Joanne was judged mercilessly for her actions.  It seemed so spontaneous and so selfish. She heard words like unappreciative and self-involved. The message was: You are supposed to stay as long as the marriage isn’t abusive! Wanting more was just not an acceptable reason for leaving a marriage.

Women like this are arriving in my office in very large numbers. Women 50 plus are divorcing at a rate that is double what it was 20 years ago.

They are not doing this lightly. They are not selfish. They aren’t heartless. Many, many go to a therapist to help them in their decision-making. They make lists of the positives and negatives. And then they make more lists and then some more. Just because we speak about being true to yourself, write tons of articles and hold workshops on this very subject, in reality ending a so-so marriage (which is very right for some people) isn’t often celebrated.
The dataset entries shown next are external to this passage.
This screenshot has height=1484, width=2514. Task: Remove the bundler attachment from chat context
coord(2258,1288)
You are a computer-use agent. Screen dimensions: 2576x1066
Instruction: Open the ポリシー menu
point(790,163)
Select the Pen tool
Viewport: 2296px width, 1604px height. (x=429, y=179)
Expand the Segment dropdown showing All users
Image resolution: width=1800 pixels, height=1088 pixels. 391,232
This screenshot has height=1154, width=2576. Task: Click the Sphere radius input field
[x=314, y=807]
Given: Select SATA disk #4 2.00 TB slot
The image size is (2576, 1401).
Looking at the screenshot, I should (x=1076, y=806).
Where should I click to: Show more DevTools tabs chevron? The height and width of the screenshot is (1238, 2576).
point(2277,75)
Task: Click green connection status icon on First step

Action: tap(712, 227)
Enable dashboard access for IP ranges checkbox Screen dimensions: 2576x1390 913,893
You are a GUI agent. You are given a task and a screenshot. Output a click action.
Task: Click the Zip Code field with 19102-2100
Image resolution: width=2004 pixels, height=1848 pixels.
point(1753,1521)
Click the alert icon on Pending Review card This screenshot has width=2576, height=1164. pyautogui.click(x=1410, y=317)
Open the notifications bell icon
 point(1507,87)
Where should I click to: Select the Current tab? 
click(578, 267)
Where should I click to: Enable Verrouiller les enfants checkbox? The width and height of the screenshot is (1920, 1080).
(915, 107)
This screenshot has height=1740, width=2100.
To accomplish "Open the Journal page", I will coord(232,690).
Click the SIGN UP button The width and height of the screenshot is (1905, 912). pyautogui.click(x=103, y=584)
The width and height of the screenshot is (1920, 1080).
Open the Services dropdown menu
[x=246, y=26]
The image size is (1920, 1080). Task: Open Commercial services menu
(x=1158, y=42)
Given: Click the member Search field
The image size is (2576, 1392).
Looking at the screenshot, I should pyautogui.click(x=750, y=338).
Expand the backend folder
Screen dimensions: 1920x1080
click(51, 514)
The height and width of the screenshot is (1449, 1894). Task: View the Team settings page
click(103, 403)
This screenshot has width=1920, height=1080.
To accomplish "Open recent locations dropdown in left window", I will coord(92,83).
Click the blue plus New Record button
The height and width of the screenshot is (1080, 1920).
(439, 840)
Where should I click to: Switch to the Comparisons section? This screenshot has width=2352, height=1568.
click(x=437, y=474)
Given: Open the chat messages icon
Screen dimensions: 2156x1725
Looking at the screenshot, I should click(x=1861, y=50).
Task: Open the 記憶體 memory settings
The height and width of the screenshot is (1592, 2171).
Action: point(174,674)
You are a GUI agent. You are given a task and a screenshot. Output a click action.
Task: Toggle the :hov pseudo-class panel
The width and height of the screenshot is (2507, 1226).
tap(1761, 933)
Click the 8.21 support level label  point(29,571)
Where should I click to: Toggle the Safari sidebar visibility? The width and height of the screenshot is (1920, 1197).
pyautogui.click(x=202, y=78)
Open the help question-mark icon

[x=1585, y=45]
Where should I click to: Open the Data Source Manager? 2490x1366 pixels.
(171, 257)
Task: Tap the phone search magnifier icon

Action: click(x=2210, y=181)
Let me be really clear that I don’t make judgments or have opinions on what a woman does or doesn’t do with regards to the ending of her marriage. What I do is try to help each woman make the right decision for herself. I want to prepare her for the tears, the possible wrath and the potential for harsh judgment. I make sure she understands that most people won’t applaud her decision but that no one really knows what’s happening inside her marriage—only she does!

Doing what is right for ourselves often comes with the price of disapproval—and a lot of guilt. But that price is often far less than the one that includes waking up to a life you dread on a daily basis. There can’t be anything right about that.